(Records provided begins)

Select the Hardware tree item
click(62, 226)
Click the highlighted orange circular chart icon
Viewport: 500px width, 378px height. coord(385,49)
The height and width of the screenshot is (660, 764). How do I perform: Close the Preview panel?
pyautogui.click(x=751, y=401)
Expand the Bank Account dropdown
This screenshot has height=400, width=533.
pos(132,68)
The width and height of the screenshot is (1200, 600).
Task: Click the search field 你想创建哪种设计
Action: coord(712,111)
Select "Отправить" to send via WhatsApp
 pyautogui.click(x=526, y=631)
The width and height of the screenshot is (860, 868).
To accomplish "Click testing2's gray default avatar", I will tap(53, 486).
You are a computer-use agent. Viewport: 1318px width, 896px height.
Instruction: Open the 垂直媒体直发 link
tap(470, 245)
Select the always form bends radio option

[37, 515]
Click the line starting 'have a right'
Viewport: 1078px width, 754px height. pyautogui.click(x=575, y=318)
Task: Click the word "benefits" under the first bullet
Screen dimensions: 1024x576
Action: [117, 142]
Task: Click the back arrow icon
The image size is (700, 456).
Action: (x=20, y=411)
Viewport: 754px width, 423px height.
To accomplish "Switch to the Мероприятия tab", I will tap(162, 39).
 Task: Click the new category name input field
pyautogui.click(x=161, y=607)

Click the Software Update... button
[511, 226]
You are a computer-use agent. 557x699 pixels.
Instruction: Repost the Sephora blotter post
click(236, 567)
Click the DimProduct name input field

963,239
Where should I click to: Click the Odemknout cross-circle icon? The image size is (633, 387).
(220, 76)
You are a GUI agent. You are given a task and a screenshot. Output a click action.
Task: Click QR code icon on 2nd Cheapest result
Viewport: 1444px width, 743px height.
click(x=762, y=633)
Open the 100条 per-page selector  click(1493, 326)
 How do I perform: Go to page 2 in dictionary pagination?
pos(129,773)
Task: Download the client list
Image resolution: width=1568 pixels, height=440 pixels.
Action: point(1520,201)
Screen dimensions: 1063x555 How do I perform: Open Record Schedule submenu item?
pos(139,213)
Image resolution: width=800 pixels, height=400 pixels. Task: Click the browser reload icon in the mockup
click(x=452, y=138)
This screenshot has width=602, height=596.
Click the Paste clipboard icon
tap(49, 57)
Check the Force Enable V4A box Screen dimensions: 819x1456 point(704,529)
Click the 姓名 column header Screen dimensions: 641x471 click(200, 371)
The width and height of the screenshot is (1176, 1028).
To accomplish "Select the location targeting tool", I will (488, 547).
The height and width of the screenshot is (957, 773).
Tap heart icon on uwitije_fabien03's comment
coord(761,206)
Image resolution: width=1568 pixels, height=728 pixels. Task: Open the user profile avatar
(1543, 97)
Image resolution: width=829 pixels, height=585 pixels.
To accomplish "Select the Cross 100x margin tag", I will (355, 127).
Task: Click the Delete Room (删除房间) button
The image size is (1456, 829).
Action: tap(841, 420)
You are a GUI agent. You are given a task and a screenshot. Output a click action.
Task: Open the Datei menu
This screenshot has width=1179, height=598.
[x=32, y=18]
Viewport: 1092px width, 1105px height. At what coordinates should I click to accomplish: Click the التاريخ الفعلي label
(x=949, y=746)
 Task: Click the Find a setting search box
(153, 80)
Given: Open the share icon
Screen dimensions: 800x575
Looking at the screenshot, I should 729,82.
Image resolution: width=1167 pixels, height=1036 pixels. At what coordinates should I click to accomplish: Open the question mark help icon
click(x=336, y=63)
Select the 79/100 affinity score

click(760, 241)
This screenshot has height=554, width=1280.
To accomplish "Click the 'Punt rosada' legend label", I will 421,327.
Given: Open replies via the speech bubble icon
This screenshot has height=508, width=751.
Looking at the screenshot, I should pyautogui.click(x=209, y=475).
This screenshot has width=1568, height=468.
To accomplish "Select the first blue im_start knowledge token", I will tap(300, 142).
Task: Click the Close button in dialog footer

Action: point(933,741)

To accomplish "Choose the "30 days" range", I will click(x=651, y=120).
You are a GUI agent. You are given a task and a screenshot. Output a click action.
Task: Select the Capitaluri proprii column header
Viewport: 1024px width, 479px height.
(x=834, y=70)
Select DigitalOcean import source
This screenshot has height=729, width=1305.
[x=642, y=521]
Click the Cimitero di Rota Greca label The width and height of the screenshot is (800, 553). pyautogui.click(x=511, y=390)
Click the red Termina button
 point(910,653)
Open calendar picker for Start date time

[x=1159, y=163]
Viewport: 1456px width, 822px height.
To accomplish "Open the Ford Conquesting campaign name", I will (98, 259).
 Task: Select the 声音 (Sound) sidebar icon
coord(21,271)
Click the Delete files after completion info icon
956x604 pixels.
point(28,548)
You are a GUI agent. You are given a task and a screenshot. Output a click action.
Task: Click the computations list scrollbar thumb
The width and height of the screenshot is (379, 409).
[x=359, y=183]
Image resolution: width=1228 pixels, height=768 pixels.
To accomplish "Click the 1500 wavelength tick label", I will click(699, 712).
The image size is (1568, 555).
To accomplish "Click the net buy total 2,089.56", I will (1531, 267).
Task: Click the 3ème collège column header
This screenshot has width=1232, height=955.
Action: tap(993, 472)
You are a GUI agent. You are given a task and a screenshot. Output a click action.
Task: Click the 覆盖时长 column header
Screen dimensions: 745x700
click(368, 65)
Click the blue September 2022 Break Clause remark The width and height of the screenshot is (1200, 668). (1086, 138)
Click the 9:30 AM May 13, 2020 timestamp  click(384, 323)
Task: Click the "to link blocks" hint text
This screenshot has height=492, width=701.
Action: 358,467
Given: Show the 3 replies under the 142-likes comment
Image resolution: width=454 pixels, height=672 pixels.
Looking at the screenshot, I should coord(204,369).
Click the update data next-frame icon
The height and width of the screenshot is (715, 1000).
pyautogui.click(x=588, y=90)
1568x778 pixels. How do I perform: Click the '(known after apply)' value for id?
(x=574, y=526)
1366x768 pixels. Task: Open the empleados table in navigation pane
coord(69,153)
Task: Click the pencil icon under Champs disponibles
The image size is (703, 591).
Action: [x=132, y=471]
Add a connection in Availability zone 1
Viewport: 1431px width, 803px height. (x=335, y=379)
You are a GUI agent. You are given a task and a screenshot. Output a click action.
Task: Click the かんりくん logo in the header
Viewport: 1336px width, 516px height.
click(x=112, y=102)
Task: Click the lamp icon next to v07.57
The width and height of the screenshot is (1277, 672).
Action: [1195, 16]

(Records provided ends)

Problem statement — Nothing past the line containing "This screenshot has width=602, height=596." should be restated; transcribe the material exactly from its first line through that line.

Written reply —
Select the Hardware tree item
click(62, 226)
Click the highlighted orange circular chart icon
Viewport: 500px width, 378px height. coord(385,49)
The height and width of the screenshot is (660, 764). How do I perform: Close the Preview panel?
pyautogui.click(x=751, y=401)
Expand the Bank Account dropdown
This screenshot has height=400, width=533.
pos(132,68)
The width and height of the screenshot is (1200, 600).
Task: Click the search field 你想创建哪种设计
Action: coord(712,111)
Select "Отправить" to send via WhatsApp
 pyautogui.click(x=526, y=631)
The width and height of the screenshot is (860, 868).
To accomplish "Click testing2's gray default avatar", I will tap(53, 486).
You are a computer-use agent. Viewport: 1318px width, 896px height.
Instruction: Open the 垂直媒体直发 link
tap(470, 245)
Select the always form bends radio option

[37, 515]
Click the line starting 'have a right'
Viewport: 1078px width, 754px height. pyautogui.click(x=575, y=318)
Task: Click the word "benefits" under the first bullet
Screen dimensions: 1024x576
Action: [117, 142]
Task: Click the back arrow icon
The image size is (700, 456).
Action: (x=20, y=411)
Viewport: 754px width, 423px height.
To accomplish "Switch to the Мероприятия tab", I will tap(162, 39).
 Task: Click the new category name input field
pyautogui.click(x=161, y=607)

Click the Software Update... button
[511, 226]
You are a computer-use agent. 557x699 pixels.
Instruction: Repost the Sephora blotter post
click(236, 567)
Click the DimProduct name input field

963,239
Where should I click to: Click the Odemknout cross-circle icon? The image size is (633, 387).
(220, 76)
You are a GUI agent. You are given a task and a screenshot. Output a click action.
Task: Click QR code icon on 2nd Cheapest result
Viewport: 1444px width, 743px height.
click(x=762, y=633)
Open the 100条 per-page selector  click(1493, 326)
 How do I perform: Go to page 2 in dictionary pagination?
pos(129,773)
Task: Download the client list
Image resolution: width=1568 pixels, height=440 pixels.
Action: point(1520,201)
Screen dimensions: 1063x555 How do I perform: Open Record Schedule submenu item?
pos(139,213)
Image resolution: width=800 pixels, height=400 pixels. Task: Click the browser reload icon in the mockup
click(x=452, y=138)
This screenshot has width=602, height=596.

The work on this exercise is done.